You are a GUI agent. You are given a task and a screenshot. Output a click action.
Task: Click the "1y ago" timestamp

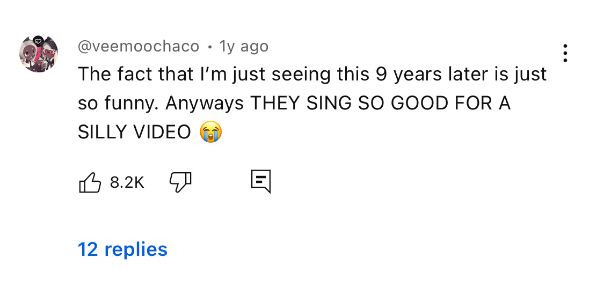(244, 47)

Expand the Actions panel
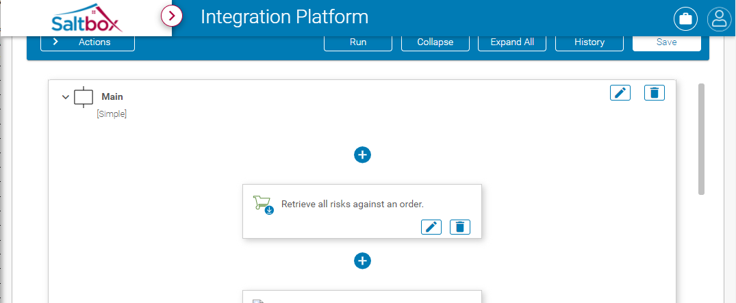pos(88,42)
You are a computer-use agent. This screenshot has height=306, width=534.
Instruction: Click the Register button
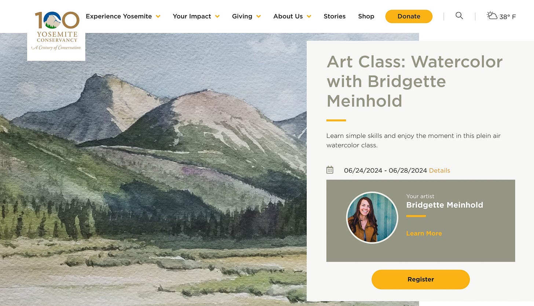click(x=420, y=279)
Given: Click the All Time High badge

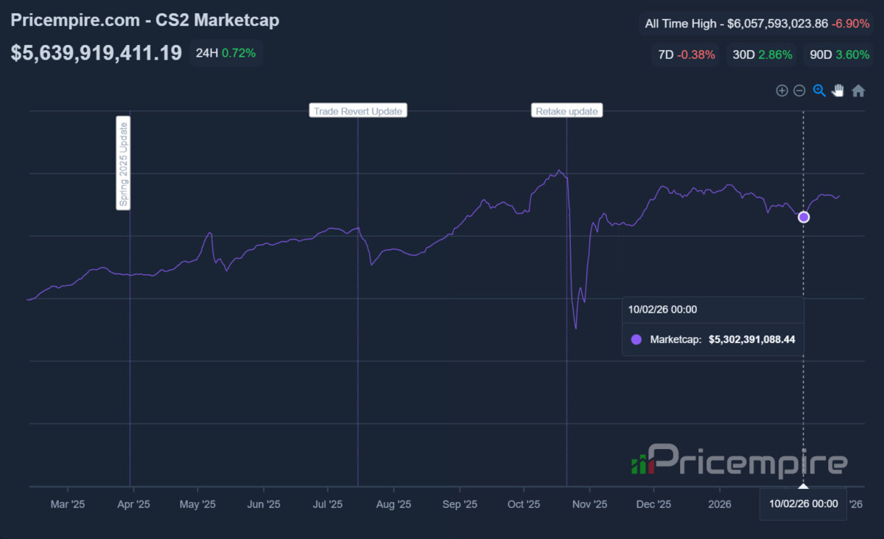Looking at the screenshot, I should pos(757,24).
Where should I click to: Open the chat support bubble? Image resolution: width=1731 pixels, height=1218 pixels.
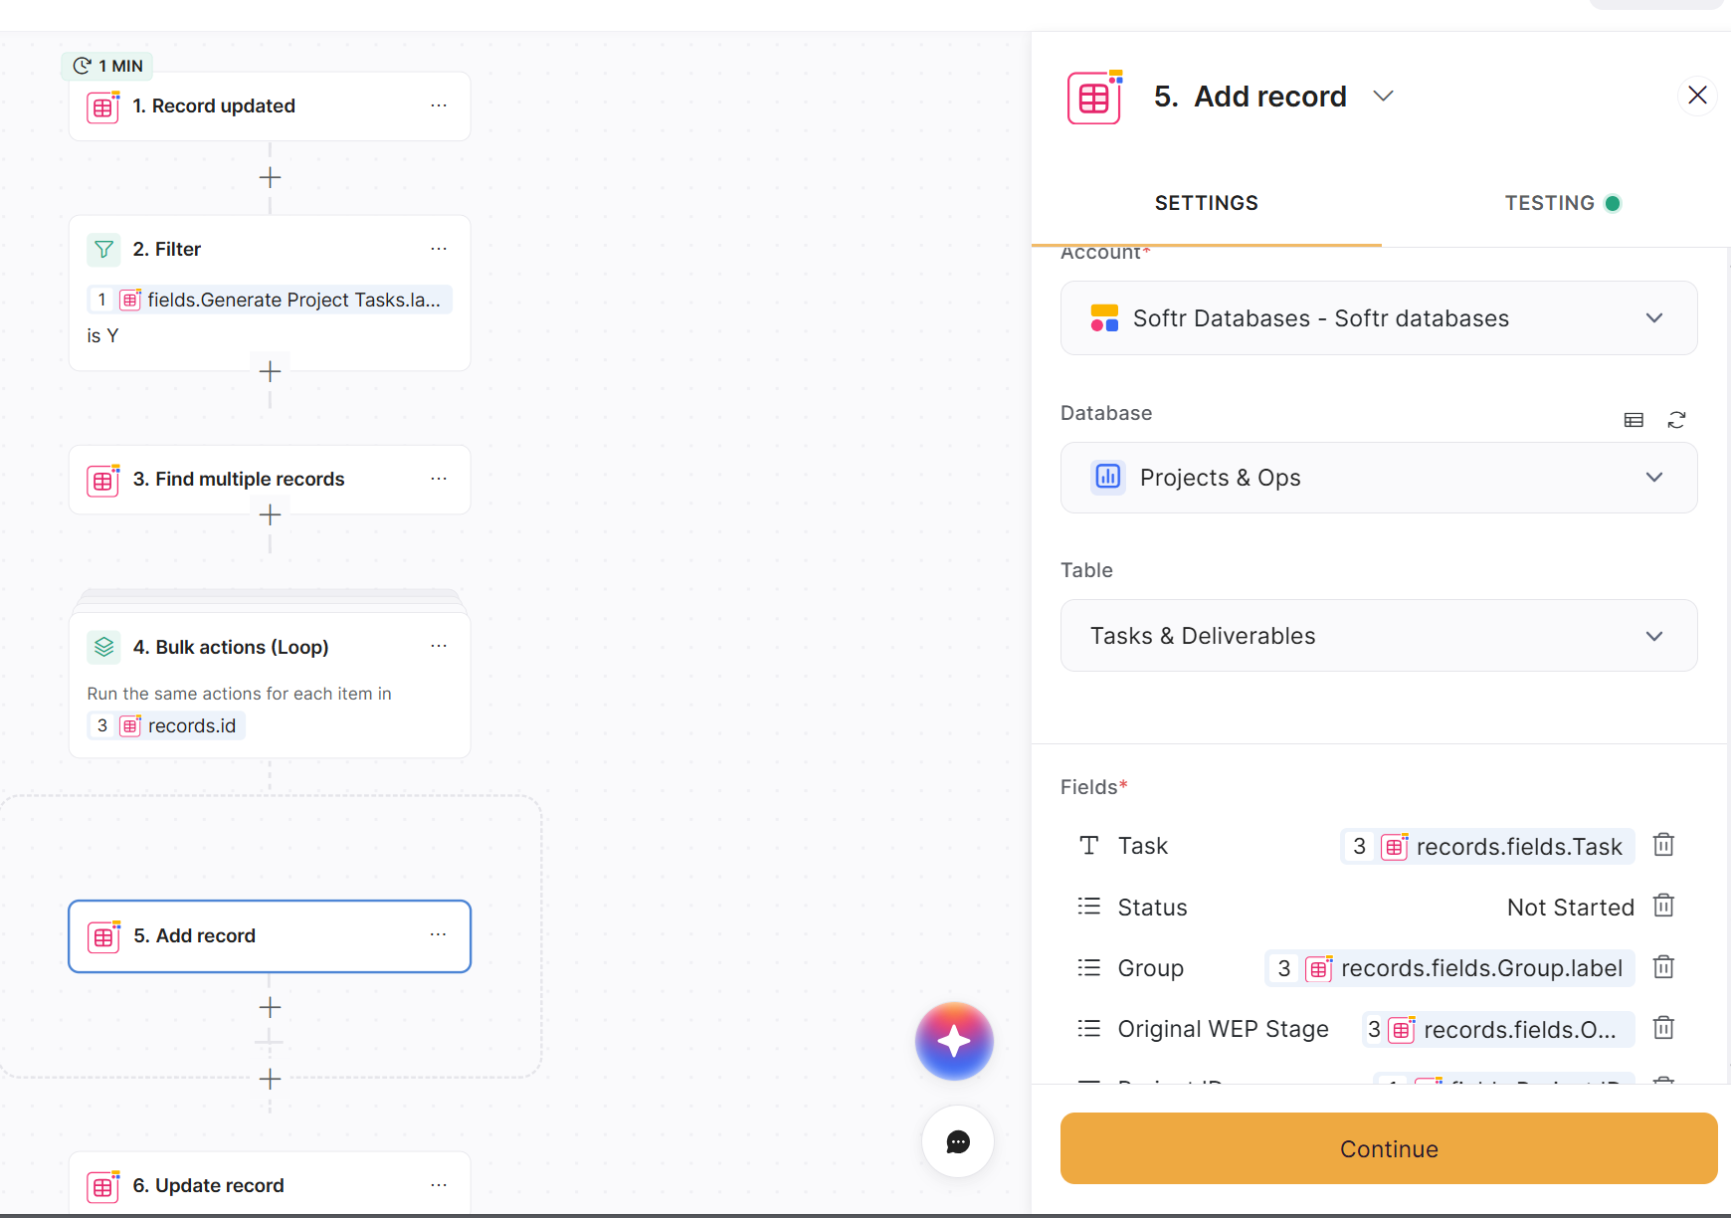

******

- [Stated problem] Repeat the listing above line for line, leaving out the pictures.

- [Problem solution]
You are a GUI agent. You are given a task and a screenshot. Output a click action.
Task: Click the "1y ago" timestamp

(244, 47)

Expand the Actions panel
pos(88,42)
You are a computer-use agent. This screenshot has height=306, width=534.
Instruction: Click the Register button
click(x=420, y=279)
Given: Click the All Time High badge

Looking at the screenshot, I should pos(757,24).
Where should I click to: Open the chat support bubble? Image resolution: width=1731 pixels, height=1218 pixels.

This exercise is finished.